**Instructions**:
a - Can you write out the part of the mmap_region() mailing-list thread between "So I feel I" and "with me. Dang.", inclusive?
b - Which people are named anywhere in the mmap_region() mailing-list thread? Give each one once, using the fullest form of the name that appears.
c - How does the mmap_region() mailing-list thread go on? Continue it from the point where it stops.

**Text block**:
-------------------------

So I feel I had pretty good reasons to say "f*ck it, I'm going to fix this
properly in mainline with a much prettier patch".

But none of the above really changes the fact that the patch I committed
to mainline was really quite fundamentally more invasive than either of
the "simple" patches. All three patches are small, with mine arguably the
smallest of the lot, but mine actually changed semantics, while Andrew's
and Lee's patch literally only fix the invalid pointer use.

I'll leave it to others to decide which one goes into -stable. I
personally don't really think it matters. I argue above that mine is
pretty safe and thus perfectly fine even for -stable, but reality has a
habit of sometimes disagreeing with me. Dang.

Linus

2009-01-30 16:46:18

by Linus Torvalds

[permalink] [raw]
Subject: Re: [PATCH] Fix OOPS in mmap_region() when merging adjacent VM_LOCKED file segments



On Fri, 30 Jan 2009, Peter Zijlstra wrote:
>
> > + vma = vma_merge(mm, prev, addr, addr + len, vm_flags, NULL, file, pgoff, NULL);
> > + if (vma)
> > + goto out;
>
> You've made checkpatch unhappy ;-)

Yeah, we need to fix that piece of crud.

checkpatch, that is.

I think "git grep" is more important than the "ooh, I have a tiny d*ck,
everybody else should have one too" argument against larger terminals.

Linus

2009-01-30 16:50:39

by Randy Dunlap

[permalink] [raw]
Subject: Re: [PATCH] Fix OOPS in mmap_region() when merging adjacent VM_LOCKED file segments

Linus Torvalds wrote:
>
> On Fri, 30 Jan 2009, Peter Zijlstra wrote:
>>> + vma = vma_merge(mm, prev, addr, addr + len, vm_flags, NULL, file, pgoff, NULL);
>>> + if (vma)
>>> + goto out;
>> You've made checkpatch unhappy ;-)
>
> Yeah, we need to fix that piece of crud.
>
> checkpatch, that is.

It's just advisory, fwiw.

> I think "git grep" is more important than the "ooh, I have a tiny d*ck,
> everybody else should have one too" argument against larger terminals.

and fix the Documentation/CodingStyle recommendations?

--
~Randy

2009-01-30 17:42:35

by Hugh Dickins

[permalink] [raw]
Subject: Re: [PATCH] Fix OOPS in mmap_region() when merging adjacent VM_LOCKED file segments

On Fri, 30 Jan 2009, Linus Torvalds wrote:
> On Thu, 29 Jan 2009, Greg KH wrote:
> >
> > Which version was the "non-cleanup" version that should be added to the
> > stable trees?
>
> There were two different versions:
>
> From: Andrew Morton <[email protected]>
> Subject: Re: possible bug in mmap_region() in linux-2.6.28 kernel
> Message-Id: <[email protected]>
>
> From: Lee Schermerhorn <[email protected]>
> Subject: [PATCH] Fix OOPS in mmap_region() when merging adjacent VM_LOCKED file segments
> Message-Id: <1233259410.2315.75.camel@lts-notebook>
>
> and I'm actually not at all sure which one should go into stable (or if we
> should just pick the same one that went into mainline).

-------------------------

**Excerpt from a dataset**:
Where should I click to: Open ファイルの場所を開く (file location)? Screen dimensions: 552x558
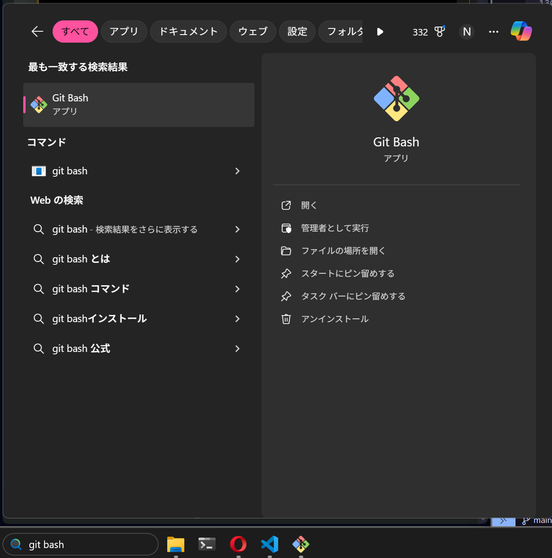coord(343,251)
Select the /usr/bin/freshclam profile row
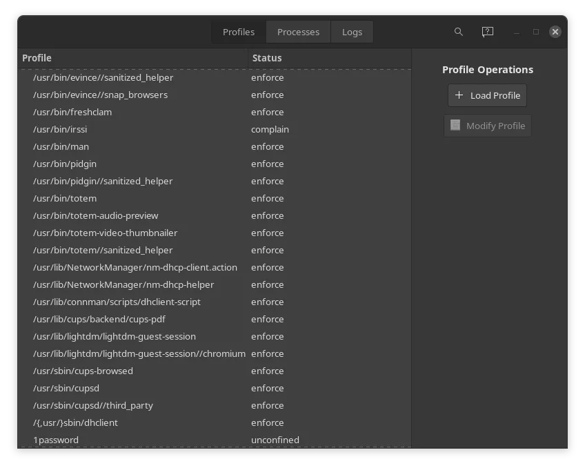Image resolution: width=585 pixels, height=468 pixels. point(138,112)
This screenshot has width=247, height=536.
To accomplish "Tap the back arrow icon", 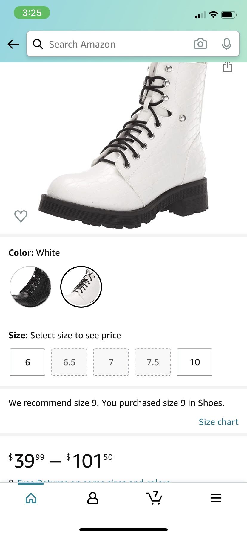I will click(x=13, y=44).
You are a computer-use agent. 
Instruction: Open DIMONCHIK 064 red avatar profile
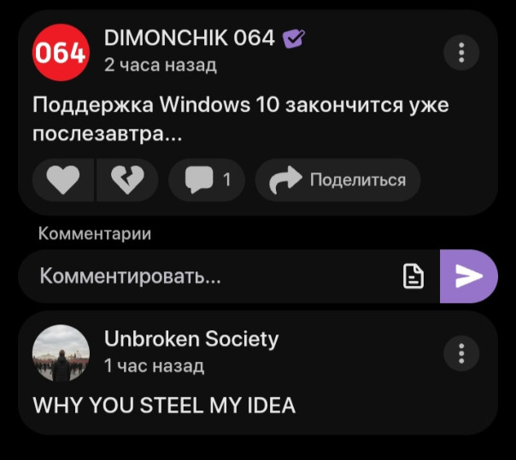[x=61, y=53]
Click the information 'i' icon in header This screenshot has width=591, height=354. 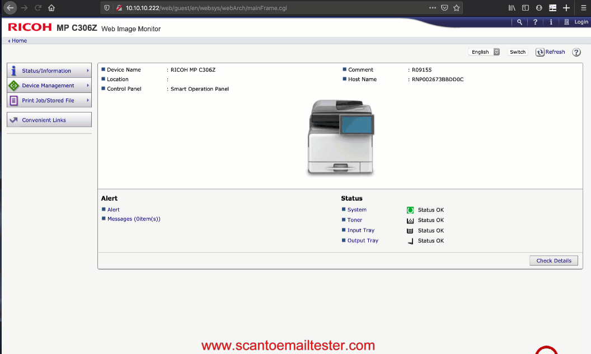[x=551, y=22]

-------------------------

**Answers to the exercise**:
a -
So I feel I had pretty good reasons to say "f*ck it, I'm going to fix this
properly in mainline with a much prettier patch".

But none of the above really changes the fact that the patch I committed
to mainline was really quite fundamentally more invasive than either of
the "simple" patches. All three patches are small, with mine arguably the
smallest of the lot, but mine actually changed semantics, while Andrew's
and Lee's patch literally only fix the invalid pointer use.

I'll leave it to others to decide which one goes into -stable. I
personally don't really think it matters. I argue above that mine is
pretty safe and thus perfectly fine even for -stable, but reality has a
habit of sometimes disagreeing with me. Dang.

b -
Linus Torvalds
Andrew Morton
Lee Schermerhorn
Peter Zijlstra
Randy Dunlap
Hugh Dickins
Greg KH

c -
>
...
>
> But none of the above really changes the fact that the patch I committed
> to mainline was really quite fundamentally more invasive than either of
> the "simple" patches. All three patches are small, with mine arguably the
> smallest of the lot, but mine actually changed semantics, while Andrew's
> and Lee's patch literally only fix the invalid pointer use.
>
> I'll leave it to others to decide which one goes into -stable. I
> personally don't really think it matters. I argue above that mine is
> pretty safe and thus perfectly fine even for -stable, but reality has a
> habit of sometimes disagreeing with me. Dang.

I'd say one of the non-cleanup versions for -stable
(but I've not compared them to see which one is better).

I'm still working my way through all the ->mmap methods to check
their safety with regard to yesterday's change (there are about
ten times as many as the last time I looked). So far there's only
one driver mmap I want to go back and recheck, the vast majority
are as good today as they were the day before, but ...

... what I think you have done is break the vma merging on
ordinary files: because of that irritating VM_CAN_NONLINEAR
flag which generic_file_mmap() and some others add in.

To break the merging won't cause anyone much trouble,
but is a slight regression we should fix.

I'd have been very upset not to find something ;)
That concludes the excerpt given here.